Researchers at The Ohio State University have recently discovered a new way to predict the behavior of spatiotemporal chaotic systems, such as changes in Earth’s weather, that are particularly difficult for scientists to forecast using a new type of machine learning technique called next generation reservoir computing.
The research, which was recently published in the journal Chaos: An Interdisciplinary Journal of Nonlinear Science, makes use of a brand-new, highly efficient algorithm that, when combined with next-generation reservoir computing, can learn spatiotemporal chaotic systems in a fraction of the time required by traditional machine learning algorithms.
Researchers put their method to the test by predicting the behavior of an atmospheric weather model, a challenging problem that has been researched extensively in the past. The Ohio State team’s algorithm is more accurate and needs 400 to 1,250 times less training data to generate better predictions than its rival, traditional machine learning algorithms that can do the same tasks. They used a laptop running Windows 10 to make predictions in a fraction of a second, which is roughly 240,000 times faster than conventional machine learning algorithms. Their method is also less computationally expensive; whereas solving complex computing problems previously required a supercomputer.
“This is very exciting, as we believe it’s a substantial advance in terms of data processing efficiency and predictionin the field of machine learning,” said Wendson De Sa Barbosa, lead author and a postdoctoral researcher in physics at Ohio State. He said that learning to predict these extremely chaotic systems is a “physics grand challenge,” and understanding them could pave the way to new scientific discoveries and breakthroughs.
“Modern machine learning algorithms are especially well-suited for predicting dynamical systems by learning their underlying physical rules using historical data,” said De Sa Barbosa. “Once you have enough data and computational power, you can make predictions with machine learning models about any real-world complex system.” Such systems can include any physical process, from the bob of a clock’s pendulum to disruptions in power grids.
Even heart cells display chaotic spatial patterns when they oscillate at an abnormally higher frequency than a normal heartbeat, said De Sa Barbosa. That means this research could one day be used to provide better insight into controlling and interpreting heart disease, as well as a bevy of other “real-world” problems.
“If one knows the equations that accurately describe how these unique processes for a system will evolve, then its behavior could be reproduced and predicted,” he said. Simple movements, like the swing position of a clock, can be predicted easily using only its current position and velocity. Yet more complex systems, like Earth’s weather, are far more difficult to foresee due to how many variables actively dictate its chaotic behavior.
To make precise predictions of the entire system, scientists would have to have accurate information about every single one of these variables, and the model equations that describe how these many variables are related, which is altogether impossible, said De Sa Barbosa. But with their machine learning algorithm, the almost 500,000 historical training data points used in previous works for the atmospheric weather example used in this study could be reduced to only 400, while still achieving the same or better accuracy.
Going forward, De Sa Barbosa aims to further his research by using their algorithm to possibly speed up spatiotemporal simulations, he said.
“We live in a world that we still know so little about, so it’s important to recognize these high-dynamical systems and learn how to more efficiently predict them.”

◆ WHAT TO PRODUCE
Can you summarize the article above about predicting chaotic systems in two sentences?

◆ LISTED RECORDS
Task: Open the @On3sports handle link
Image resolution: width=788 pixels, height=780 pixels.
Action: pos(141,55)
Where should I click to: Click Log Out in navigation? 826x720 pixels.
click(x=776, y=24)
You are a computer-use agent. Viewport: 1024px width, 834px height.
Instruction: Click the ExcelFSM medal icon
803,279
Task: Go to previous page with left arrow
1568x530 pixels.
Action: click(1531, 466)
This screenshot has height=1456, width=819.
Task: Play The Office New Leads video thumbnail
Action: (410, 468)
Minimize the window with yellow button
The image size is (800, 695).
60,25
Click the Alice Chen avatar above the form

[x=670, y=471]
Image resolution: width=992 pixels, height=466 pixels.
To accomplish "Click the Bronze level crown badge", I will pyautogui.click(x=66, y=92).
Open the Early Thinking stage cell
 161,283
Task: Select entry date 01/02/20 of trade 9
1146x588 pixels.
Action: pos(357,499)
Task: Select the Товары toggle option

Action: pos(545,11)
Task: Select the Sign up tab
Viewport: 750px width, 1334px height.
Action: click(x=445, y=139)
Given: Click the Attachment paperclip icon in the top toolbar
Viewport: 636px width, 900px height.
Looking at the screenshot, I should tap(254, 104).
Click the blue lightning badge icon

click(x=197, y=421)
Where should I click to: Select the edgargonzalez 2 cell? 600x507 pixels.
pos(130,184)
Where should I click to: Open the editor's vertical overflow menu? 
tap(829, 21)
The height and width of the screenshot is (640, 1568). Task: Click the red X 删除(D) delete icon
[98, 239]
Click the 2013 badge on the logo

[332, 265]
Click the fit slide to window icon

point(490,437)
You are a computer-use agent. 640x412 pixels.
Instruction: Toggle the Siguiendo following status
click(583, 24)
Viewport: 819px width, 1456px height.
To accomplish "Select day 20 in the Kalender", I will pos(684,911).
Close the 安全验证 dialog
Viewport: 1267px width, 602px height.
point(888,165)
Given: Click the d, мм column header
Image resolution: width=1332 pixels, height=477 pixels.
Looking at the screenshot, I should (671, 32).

◆ OUTPUT
Researchers at The Ohio State University combined a new, highly efficient algorithm with next generation reservoir computing to predict spatiotemporal chaotic systems, such as changes in Earth's weather, that are difficult to forecast. When tested on an atmospheric weather model, their method was more accurate, needed 400 to 1,250 times less training data, and made predictions on a laptop roughly 240,000 times faster than conventional machine learning algorithms.